İkincisi, her tür iş deneyimine helalinden olsun elimi kirletirim düsturuyla girişen bir arkadaş, benim de çok hoşuma gitmişti videoları ve yaptıkları. İş dalını ticarete vurup belki de hiç faydalanamayacak insanlar üzerinden para kazanmayı hedefleyen fakat girişimleri ardı ardına olumsuzlukla sonuçlanan bir youtuber e dönüştü. Türkiyeye gelip civciv çıktığı kabuğu beğenmez sözüne amin dedirtecek bir kaç video da burada çekti. Anlayan anlamıştır bunun da kim olduğunu.
Genel olarak Amerikadaki youtuberler takipçi kasma ve 3- 5 yüz dolar elde etmeye gayret eden kişiler olarak görüyorum. İçlerinden gerçekten işe yarayan bilgi veren, ilgi çekebilecek ve eğlendirecek videolar üreten, bakın ben amerikada ne güzel sefa sürüyorum safsatasından uzak değerli içerik üreticiler de var.

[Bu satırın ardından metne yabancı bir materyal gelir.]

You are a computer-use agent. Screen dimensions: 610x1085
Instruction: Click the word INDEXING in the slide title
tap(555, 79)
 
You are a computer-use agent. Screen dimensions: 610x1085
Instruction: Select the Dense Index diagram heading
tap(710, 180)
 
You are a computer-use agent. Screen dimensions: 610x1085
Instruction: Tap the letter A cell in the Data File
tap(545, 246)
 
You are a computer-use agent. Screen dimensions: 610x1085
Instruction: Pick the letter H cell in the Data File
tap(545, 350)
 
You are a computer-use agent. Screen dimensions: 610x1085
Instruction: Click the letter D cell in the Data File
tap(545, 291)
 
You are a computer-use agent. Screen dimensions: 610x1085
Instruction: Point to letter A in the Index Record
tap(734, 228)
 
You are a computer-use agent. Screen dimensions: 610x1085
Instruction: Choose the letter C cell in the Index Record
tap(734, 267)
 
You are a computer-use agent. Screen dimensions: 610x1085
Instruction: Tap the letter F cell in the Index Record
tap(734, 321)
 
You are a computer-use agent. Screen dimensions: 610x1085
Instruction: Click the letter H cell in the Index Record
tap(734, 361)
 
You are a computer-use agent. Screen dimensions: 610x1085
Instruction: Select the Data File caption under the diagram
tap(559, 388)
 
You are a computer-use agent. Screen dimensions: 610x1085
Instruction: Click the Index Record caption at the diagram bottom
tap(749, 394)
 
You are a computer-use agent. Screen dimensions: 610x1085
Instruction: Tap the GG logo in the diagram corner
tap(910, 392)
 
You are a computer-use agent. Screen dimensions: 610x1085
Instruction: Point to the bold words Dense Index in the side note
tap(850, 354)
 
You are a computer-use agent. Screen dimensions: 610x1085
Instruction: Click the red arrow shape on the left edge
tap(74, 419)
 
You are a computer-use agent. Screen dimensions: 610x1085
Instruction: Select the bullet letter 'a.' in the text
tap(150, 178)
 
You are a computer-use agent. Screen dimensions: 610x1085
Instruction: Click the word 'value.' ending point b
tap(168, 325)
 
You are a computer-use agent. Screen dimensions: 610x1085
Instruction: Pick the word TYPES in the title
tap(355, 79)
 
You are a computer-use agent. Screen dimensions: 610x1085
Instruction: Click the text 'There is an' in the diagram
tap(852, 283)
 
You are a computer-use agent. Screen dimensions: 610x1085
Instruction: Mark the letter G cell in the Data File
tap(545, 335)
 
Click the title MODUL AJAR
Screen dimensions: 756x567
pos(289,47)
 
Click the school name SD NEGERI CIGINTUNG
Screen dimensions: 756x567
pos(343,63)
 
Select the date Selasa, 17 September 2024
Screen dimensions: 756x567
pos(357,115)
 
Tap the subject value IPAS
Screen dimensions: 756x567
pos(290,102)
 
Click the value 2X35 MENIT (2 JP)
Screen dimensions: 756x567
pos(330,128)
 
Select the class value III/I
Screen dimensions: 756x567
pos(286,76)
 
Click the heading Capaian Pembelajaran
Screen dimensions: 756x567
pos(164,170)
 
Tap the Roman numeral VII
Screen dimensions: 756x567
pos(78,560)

Türk insanını genel olarak demokrat, namuslu ve Atatürkçü olarak niteliyorum. Ama işimize geldiği gibi davranmaktan büyük kısmımız çekinmiyoruz. O sebeple Amerikada Türklerle diyaloğumu çok kısıtlı tutmayı, hakettiğini ispat edebilen insanların dışında kimseye yol yordam öğretmek için çabalamamayı düşünüyorum. Yardım aldıktan sonra arkasını dönüp gidecek tiplerle işim olmayacak. Peki arkasını dönüp gitmeyecek de ne yapacak, her gün bana teşekkür mü edecek. Hayır, beklentim asla o değil. İşi düşmeden de, ayda yılda bir de olsa, bir telefon edip nasılsın diye sorsa yeter. Ya da ben nasılsın diye aradığımda acaba benden bir şey mi isteyecek diye garip bir şizofreniyle hareket etmesin yeter.